Prompted by Chief Financial Officer Alex Sink, the three-member audit committee of the State Board of Administration had one overarching question: Who steered the SBA into making risky investments in mortgage-backed securities that in some cases defaulted?

Those investments put billions of taxpayer dollars at risk and led to a collapse of investor confidence in the Local Government Investment Pool, used as a money market account by governments. That triggered a run of more than $15-billion and shrank the fund to a third of its former size.

Frantic state officials quickly hired an outside financial adviser, imposed a temporary freeze on withdrawals that briefly prevented investors from getting their money, and long-time SBA executive director Coleman Stipanovich resigned his $182,000-a-year job.

"Our charge here is to find ways for this to not happen again," said Doug Darling, an audit committee member who runs Sink's auditing division. "We're trying to build a picture here."

Darling urged the SBA's internal auditors to look for e-mails from brokers steering money managers into making investment decisions that violated the state's own guidelines.

The review that began Wednesday is both a search for what went wrong and a message to the fund's investors and to Wall Street that Florida is not taking the problem lightly.

Among the panel's many questions directed at the SBA's internal auditors: Who sold the SBA those downgraded securities, when and why? Did that violate the agency's own policies? What other SBA-managed funds made questionable investments?

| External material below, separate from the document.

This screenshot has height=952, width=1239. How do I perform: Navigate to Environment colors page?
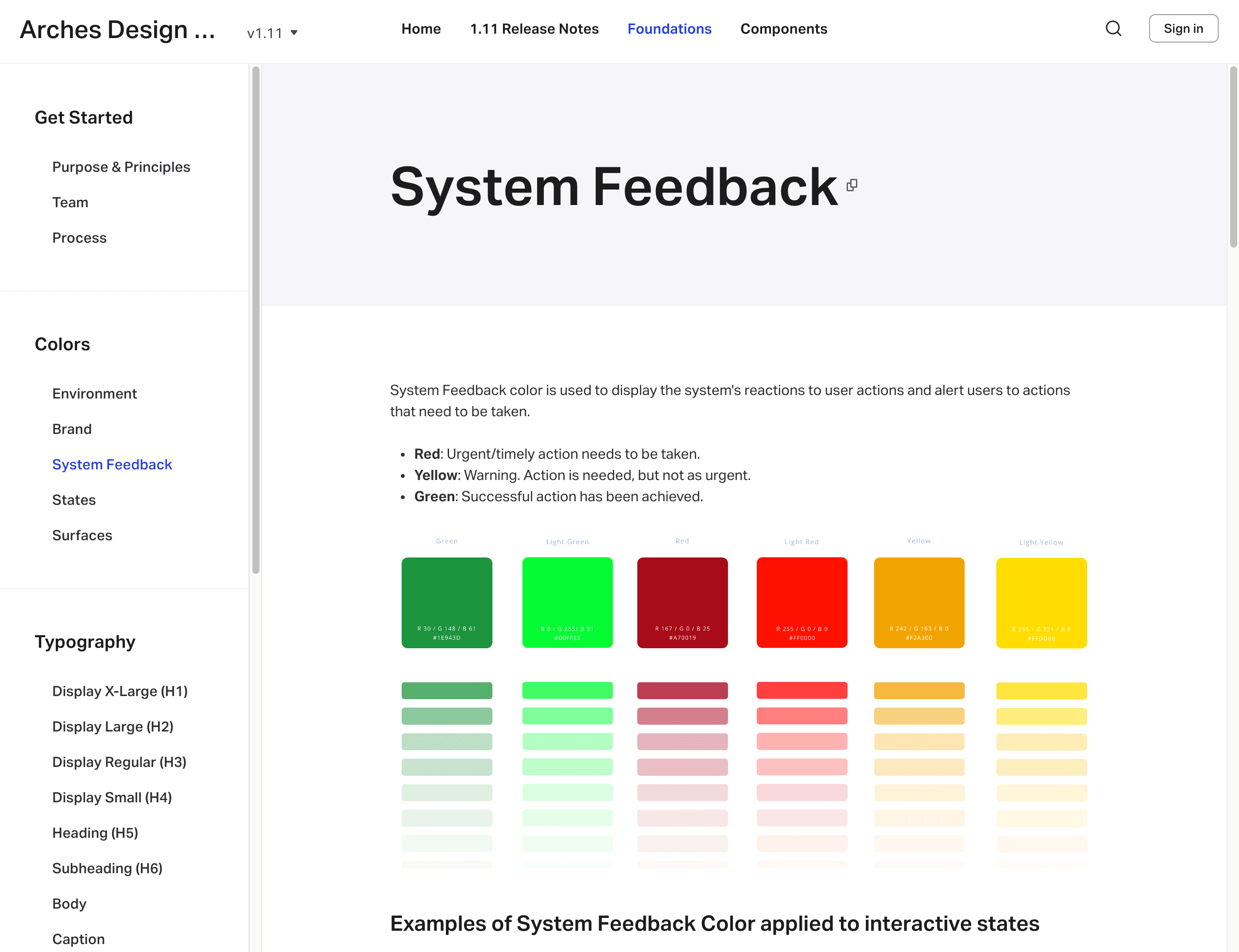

The latter question led the audit committee to expand its review to include a portion of the state pension fund's cash assets, which also hold downgraded securities. Nearly 1-million retired public employees rely on the stability of the pension fund's portfolio.

Linda South, the state official who acts as the $137-billion pension fund plan administrator, voiced strong confidence in the SBA's stability, and the state's new financial adviser, BlackRock, has praised the fund's $19-billion surplus and "outstanding" track record of high returns.

"We have a pension fund that is the envy of corporations worldwide," said South, who said there was "no indication at all" that the pension fund would have trouble making its monthly payments.

But South agreed with Darling that the pension fund's portfolio required a closer look-see.

"If the pension fund is fully funded but we have securities that have been downgraded, then the actuarial valuation is going to be lower than if we didn't have those bad investments," Darling said. "So we have to look at that."

Besides Darling, the other audit committee members are Melinda Miguel, Gov. Charlie Crist's inspector general, and Kimberly Ferrell, chief auditor of the Medicaid Fraud Control Unit, which is under Attorney General Bill McCollum.

Crist, Sink and McCollum are the SBA's three trustees with fiduciary responsibility for protecting the state's investments.